Un film claustrofobico, coinvolgente, interpretato magistralmente dall’attrice australiana Rose Byrne, non a caso candidata all’Oscar, dopo aver già vinto, per questo ruolo, l’Orso d’Argento a Berlino e il Golden Globe. Già il titolo, inconsueto, la dice lunga. Se solo potessi ti prenderei a calci è anche la sensazione che si ha uscendo dal cinema, finalmente liberi dal disagio della protagonista. La storia è un crescendo.
Viviamo il dramma di Linda, psicoterapeuta affermata, con una figlia malata che ha problemi con il cibo.
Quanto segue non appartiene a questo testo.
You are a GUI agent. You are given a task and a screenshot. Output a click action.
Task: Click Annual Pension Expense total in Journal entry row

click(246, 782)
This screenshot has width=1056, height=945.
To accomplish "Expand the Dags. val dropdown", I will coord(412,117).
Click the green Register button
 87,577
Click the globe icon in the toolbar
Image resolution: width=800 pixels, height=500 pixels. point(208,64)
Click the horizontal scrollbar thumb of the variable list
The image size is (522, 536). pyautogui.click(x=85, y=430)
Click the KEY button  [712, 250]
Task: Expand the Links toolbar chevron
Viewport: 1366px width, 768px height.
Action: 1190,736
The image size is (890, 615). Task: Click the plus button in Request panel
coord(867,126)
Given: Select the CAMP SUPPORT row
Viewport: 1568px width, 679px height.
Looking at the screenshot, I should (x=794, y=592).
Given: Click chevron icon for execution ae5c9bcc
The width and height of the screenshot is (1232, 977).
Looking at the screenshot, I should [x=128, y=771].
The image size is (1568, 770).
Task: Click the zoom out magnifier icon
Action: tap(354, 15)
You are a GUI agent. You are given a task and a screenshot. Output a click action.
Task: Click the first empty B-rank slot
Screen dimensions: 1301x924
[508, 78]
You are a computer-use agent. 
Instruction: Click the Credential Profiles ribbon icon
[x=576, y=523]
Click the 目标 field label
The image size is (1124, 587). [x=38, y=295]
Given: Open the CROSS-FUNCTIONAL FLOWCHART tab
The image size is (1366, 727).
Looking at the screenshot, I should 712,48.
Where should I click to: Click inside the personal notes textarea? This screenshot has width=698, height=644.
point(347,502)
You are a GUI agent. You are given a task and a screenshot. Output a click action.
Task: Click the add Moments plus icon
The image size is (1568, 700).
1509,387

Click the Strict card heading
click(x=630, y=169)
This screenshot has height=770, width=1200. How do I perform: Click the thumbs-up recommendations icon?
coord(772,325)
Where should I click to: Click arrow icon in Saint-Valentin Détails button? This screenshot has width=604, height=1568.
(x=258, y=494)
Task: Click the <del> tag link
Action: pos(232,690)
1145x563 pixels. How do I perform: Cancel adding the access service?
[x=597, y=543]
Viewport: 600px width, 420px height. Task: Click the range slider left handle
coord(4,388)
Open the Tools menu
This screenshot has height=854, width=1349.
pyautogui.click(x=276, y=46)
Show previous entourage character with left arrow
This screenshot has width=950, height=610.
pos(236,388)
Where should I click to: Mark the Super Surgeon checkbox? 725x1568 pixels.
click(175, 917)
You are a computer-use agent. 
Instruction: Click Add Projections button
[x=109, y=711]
La struttura sanitaria cui si è rivolta chiede alla donna uno sforzo complesso, pur ripetendole che non è “colpa sua”. Il padre della bambina è lontano per lavoro e riesce solo a dare un supporto telefonico. Ad aggravare la situazione il crollo del soffitto nell’appartamento in cui vivono la mamma e la piccola, costrette a rifugiarsi in un motel.
Le donne si raccontano.
La regista americana Mary Bronstein ha dichiarato di aver vissuto un’esperienza simile quando sua figlia, una bambina di sette anni, si è ammalata gravemente e lei è stata costretta a trasferirsi in una piccola stanza d’albergo in California. Ci è rimasta per otto mesi, e ha provato la sensazione di annullarsi, ben conosciuta da tante mamme caregiver. Per liberarsi ha iniziato a scrivere, in bagno, la sceneggiatura del film.
«Le emozioni sono vere, i fatti no» ha precisato la regista, al suo secondo lavoro dopo una pausa durata 17 anni. Nella pellicola, per una scelta stilistica, non si vede mai il volto della bambina, ciò permette allo spettatore di empatizzare con la protagonista. Conosceremo quel viso (delizioso) solo alla fine del film. «Gli uomini hanno sempre raccontato la maternità – ha detto Bronstein – ora sono le donne a dare la loro versione dei fatti e magari sfogare la loro rabbia.»
Un lavoro meticoloso.
Il film è il risultato di un lavoro meticoloso. Per cinque settimane Mary Bronstein e Rose Byrne hanno studiato, sedute in una cucina, il carattere del personaggio, discutendo di ogni pagina e ogni battuta. Una straordinaria opportunità che l’attrice ha colto, dando alla sua Linda, con una grande tensione fisica, una forza che sarà difficile da dimenticare. Ad affiancarla, nel ruolo del suo supervisore, Conan O’Brien. Lo ritroveremo, per il secondo anno consecutivo, tra i presentatori della notte degli Oscar il prossimo 15 marzo.